Goal of the exercise:
A full, word-for-word copy of the listing below is needed; leave the images out of it.

Data for review:
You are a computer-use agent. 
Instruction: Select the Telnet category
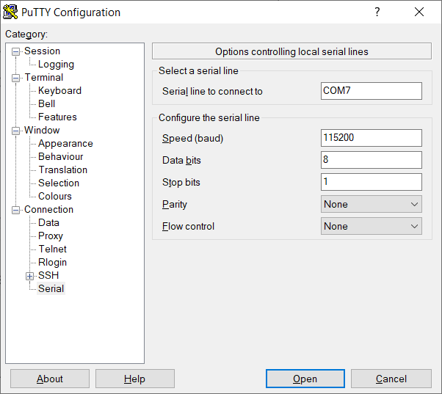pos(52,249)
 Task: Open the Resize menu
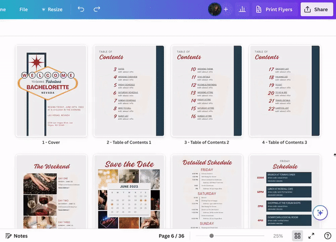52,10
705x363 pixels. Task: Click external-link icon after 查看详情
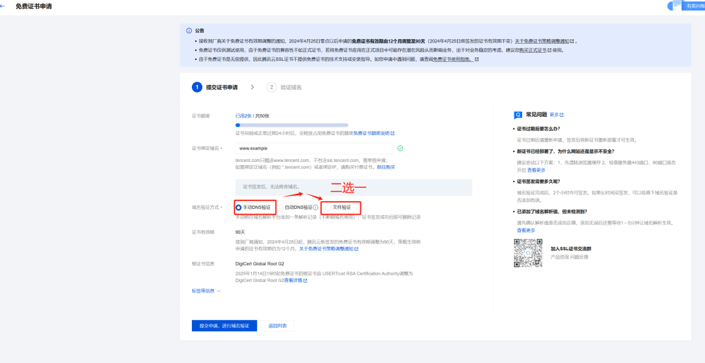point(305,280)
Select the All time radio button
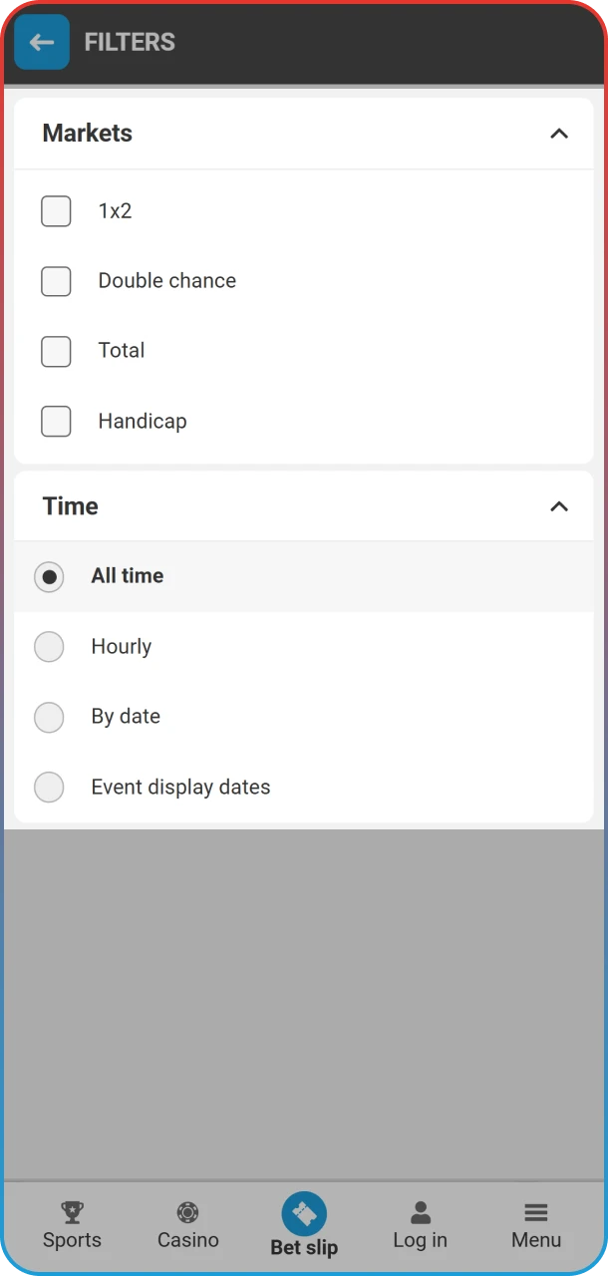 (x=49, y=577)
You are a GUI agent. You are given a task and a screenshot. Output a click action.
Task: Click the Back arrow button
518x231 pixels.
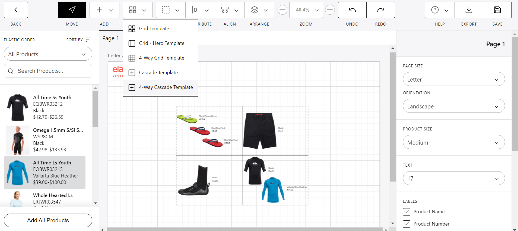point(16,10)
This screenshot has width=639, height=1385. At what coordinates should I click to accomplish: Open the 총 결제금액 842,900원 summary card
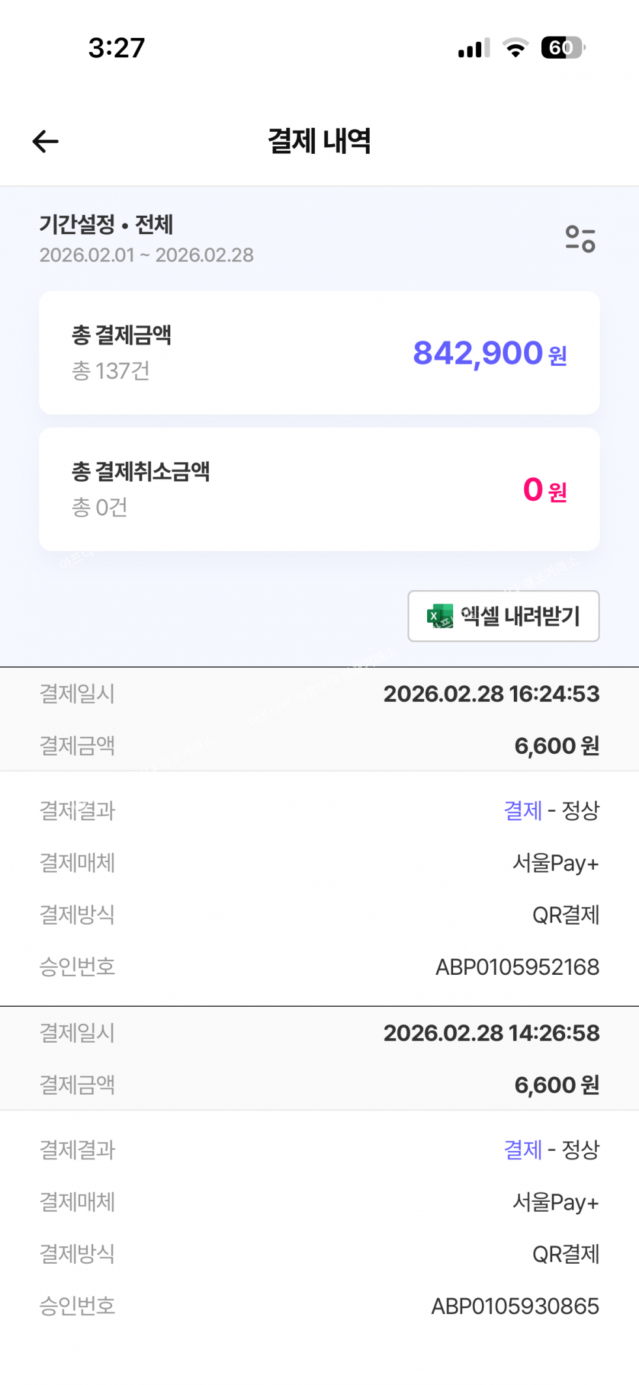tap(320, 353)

Written reply:
You are a computer-use agent. 
Instruction: Select the Telnet category
pos(52,249)
 Task: Open the Resize menu
52,10
705x363 pixels. Task: Click external-link icon after 查看详情
point(305,280)
Select the All time radio button
 (x=49, y=577)
You are a GUI agent. You are given a task and a screenshot. Output a click action.
Task: Click the Back arrow button
518x231 pixels.
point(16,10)
This screenshot has width=639, height=1385. At what coordinates should I click to accomplish: Open the 총 결제금액 842,900원 summary card
tap(320, 353)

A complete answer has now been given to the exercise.